If I hurry ... Myrnin had a bedroom somewhere down here, right? Maybe he was asleep. Or reading. Or doing something normal.

And maybe he's not.

Claire picked her way across the room, moving very slowly and taking care not to tip over any of the leaning books, or crunch on any broken glass. At the back of the lab she saw that the tray where she'd put out the red crystals for drying was empty. There was no sign of the crystals themselves, but the notebooks were stacked neatly on one corner.

As she picked them up, Myrnin's voice came from right behind her shoulder. She felt his breath cool on the back of her neck. "Those don't belong to you."

She whirled, backed up, and overturned a stack of books that slithered into another, like stacks of dominos crashing.

"Now look what you've done," Myrnin said. He seemed very quiet, but there was something wrong in his eyes.

Badly wrong.

Claire backed up, glancing behind her to be sure the way was clear, in that instant, Myrnin was on her.
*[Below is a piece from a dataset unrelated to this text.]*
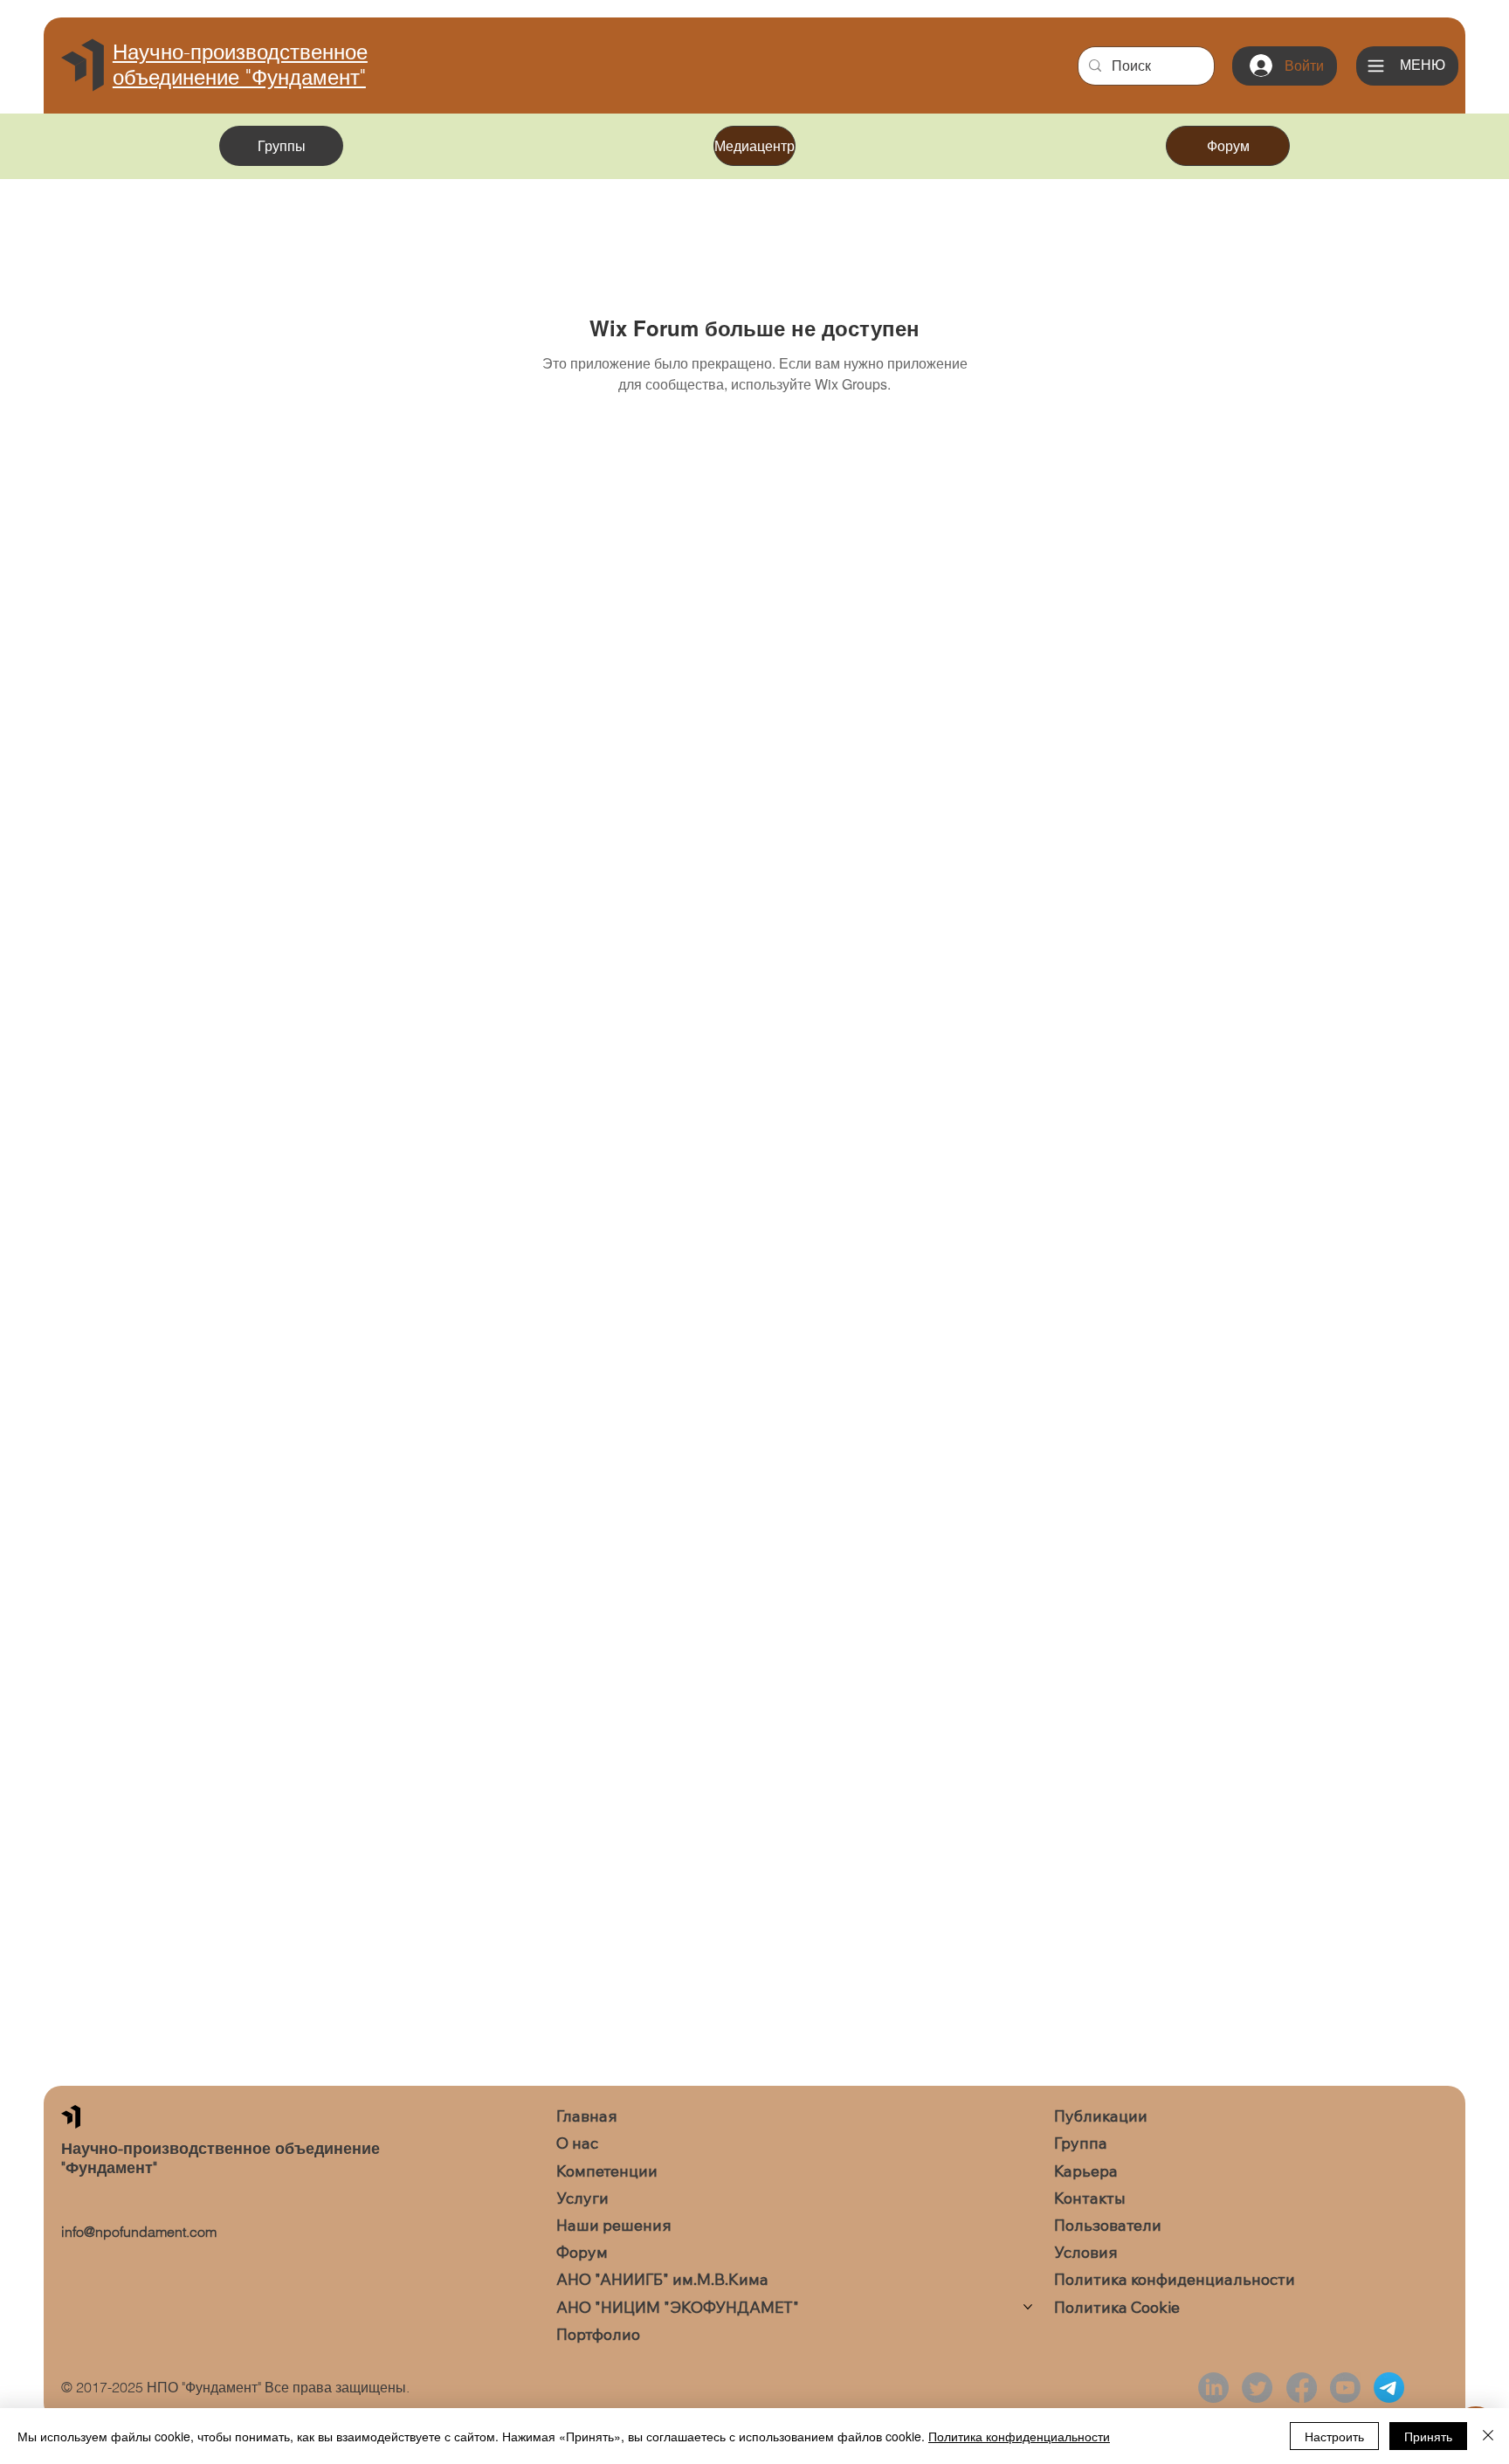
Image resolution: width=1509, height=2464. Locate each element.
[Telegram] (1389, 2387)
She shoved the notebooks between them and his claws tore into them, shredding. "No! Myrnin, no!"

She threw him off, mainly because his knees slipped on fallen books, and scrambled away, panting. Somehow, she remembered to hold on to the damaged notebooks. Myrnin snarled and tried to follow, but the debris made for uncertain footing, and his jump went wrong. He crashed into a bookcase, and it toppled over on him, raining volumes.
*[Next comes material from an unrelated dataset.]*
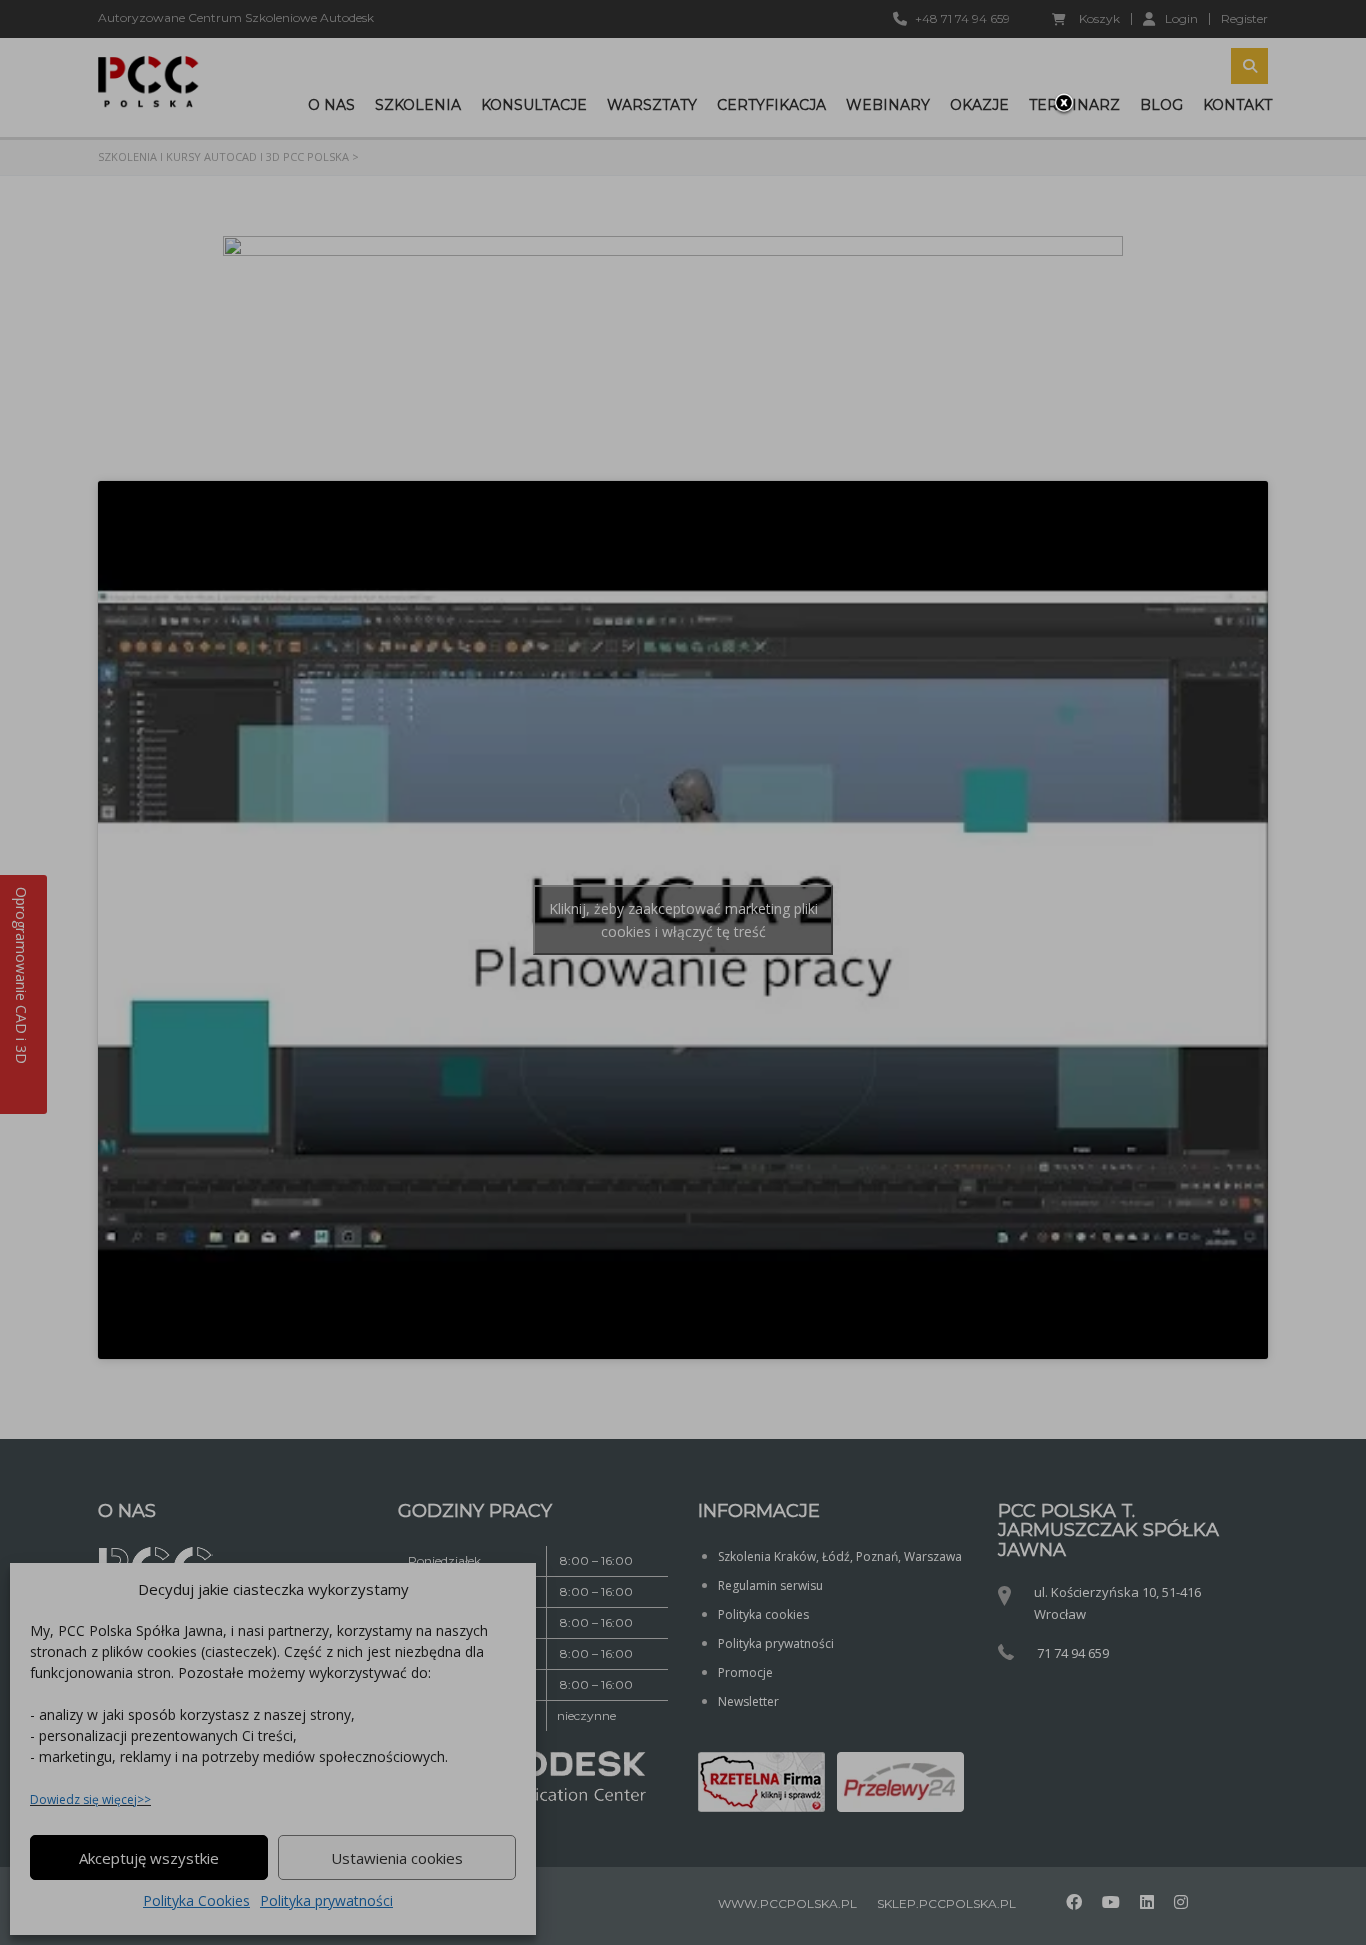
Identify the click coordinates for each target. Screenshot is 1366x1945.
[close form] (1064, 104)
Claire tried to get to the stairs, but there was no way she was going to make it. He was already flanking her, angling to cut her off from any hope of rescue or escape.
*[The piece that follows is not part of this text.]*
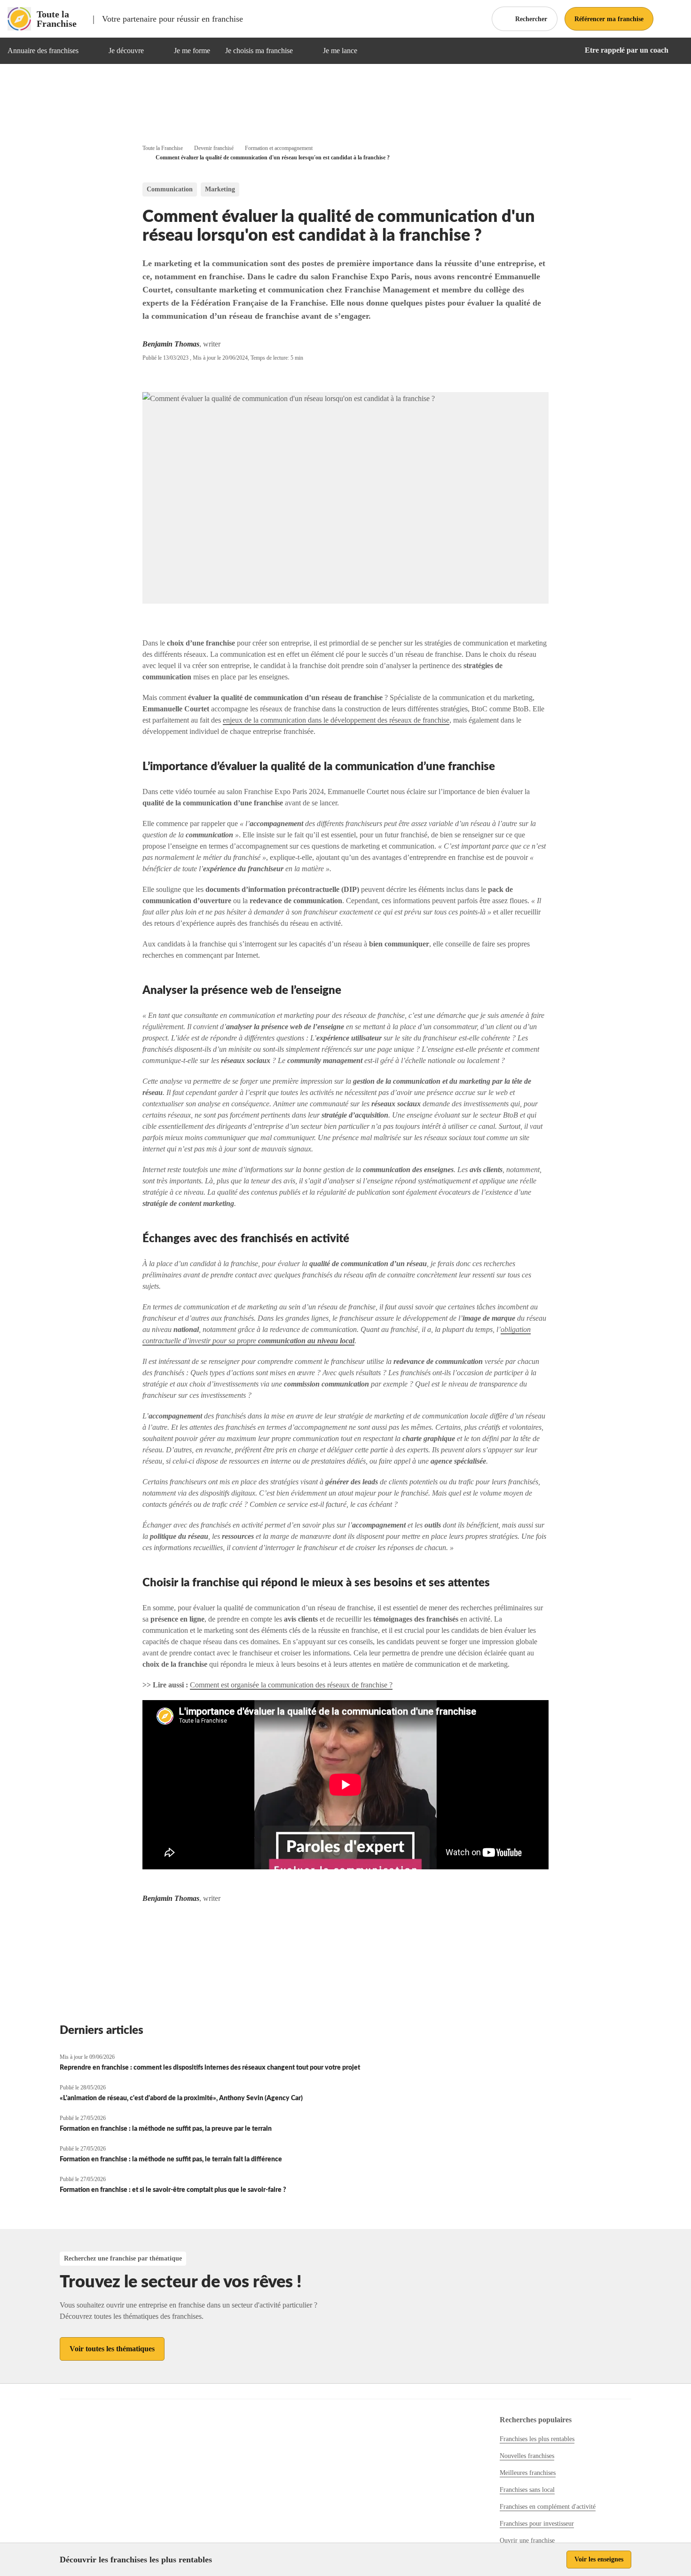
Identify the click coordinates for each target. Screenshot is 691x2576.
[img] (90, 51)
She was going to die, and Monica would die, too. And so would Myrnin, because he was too far gone now. She hadn't seen any flicker of recognition left, not even for an instant.

She backed up, and her shoulders hit the hard stone wall. She slid, trying to put herself in a corner, but there was a leaning bookcase in the way. When she fell against it, it slid sideways, revealing the door that Myrnin had shown her before.

The heart-shaped lock was hanging open.

Unlocked.

Claire gasped and grabbed it, ripped it away, and swung open the door.

She felt Myrnin's claws catch in her hair, but she pulled free and fell forward ...

... into the dark.

No, no, this showed me my house, it led to the living room ...

It didn't now. Myrnin had changed the destination, and this was no place she recognized at all. It was dark, damp, and it smelled like a combination of sewer and garbage dump. She blinked, and her eyes adjusted much more quickly to the darkness than they should have --the crystals, still doing their job. She was feeling an ache in her extremities now, working its way in. Once it reached her core, she'd be into withdrawal again.